ADR-0010 - Agent safety model

Status: Accepted - Date: 2026-05-15

Context

Coding agents can call tools repeatedly, pass broad paths, and consume large machine-readable outputs. rglob remains read-only, but search still has safety risks:

  • walking outside the intended base through symlinks
  • exposing file contents through grep
  • dumping unbounded results over stdout or stdio
  • hanging on large trees or slow filesystem calls
  • failing ambiguously on permissions, binary files, bad predicates, or unsupported platform-specific filters

The existing public walker is human-friendly and backward-compatible. The agent and MCP surfaces need stricter defaults.

Decision

The agent surfaces are read-only. They list files, read file metadata, read file contents for grep/count operations, and hash file contents for duplicate detection. They never edit, delete, execute, or chmod files.

Agent and MCP defaults are conservative:

  • strict_base=True
  • follow_symlinks=False
  • include_errors=True
  • bounded limit
  • bounded max_bytes
  • bounded max_file_size
  • cooperative timeout_seconds
  • .gitignore respected only when requested or documented as an agent default for the specific surface

CLI path streaming can remain unbounded for human workflows.
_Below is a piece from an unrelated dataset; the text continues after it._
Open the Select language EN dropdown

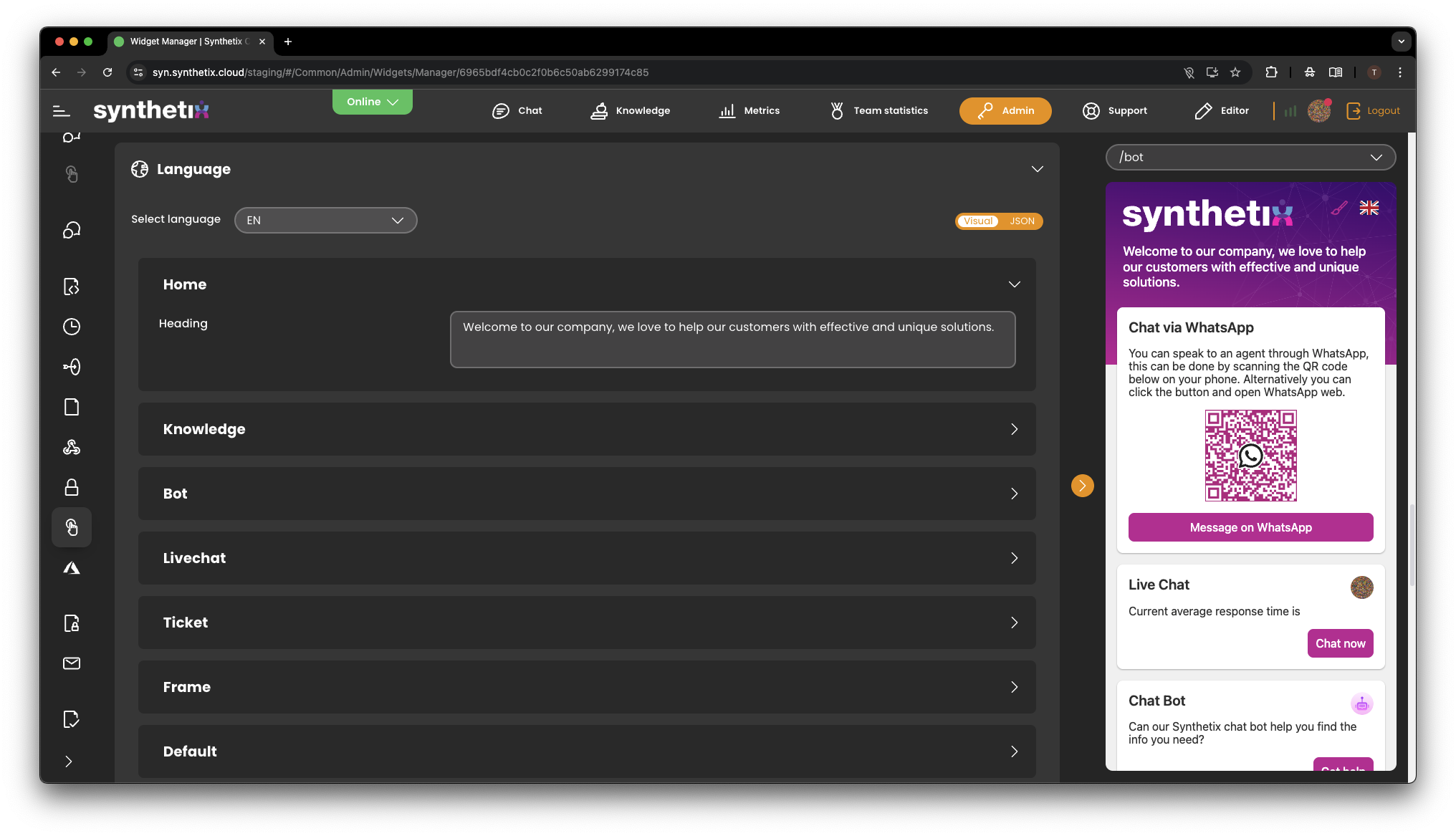[325, 221]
Structured CLI output must always include truncation metadata when it uses the agent record model.

Path containment:

  • strict_base=True means every emitted path must remain under the requested base after normalization.
  • Symlink traversal is opt-in. When enabled under strict mode, symlink targets outside the base are reported as errors instead of being emitted.
  • .gitignore discovery is base-rooted and never walks upward.

Content disclosure:

  • Grep and count read file contents by design.
  • Binary files are skipped by default for grep and reported with BINARY when errors are included.
  • --text / text=True is the explicit opt-in for treating binary files as text.
  • Decoding defaults to UTF-8 with replacement unless the caller supplies another encoding.

Output exhaustion:

  • limit caps result records.
  • max_bytes caps bytes read or emitted, depending on the operation.
  • max_file_size skips individual files that are too large for the requested operation.
  • Truncated results set truncated=True and provide truncated_reason.

Timeouts are cooperative only. The walker checks time.monotonic() during directory iteration and at yielded matches. Grep and duplicate detection check between files and read chunks. No signals or worker-thread cancellation are used. A single slow filesystem call may run past the deadline.

Errors are machine-readable. User mistakes and operational failures use ErrorInfo records or the stable error envelope from ADR-0009 rather than only colored stderr.

Consequences

Agent integrations get predictable failure modes and bounded output by default. Existing human-facing APIs keep their compatibility behavior, which means the agent implementation must adapt the walker instead of breaking find(on_error=...).

Tests must cover truncation, timeouts where practical, unreadable paths, binary grep behavior, bad predicates, and strict-base symlink escapes.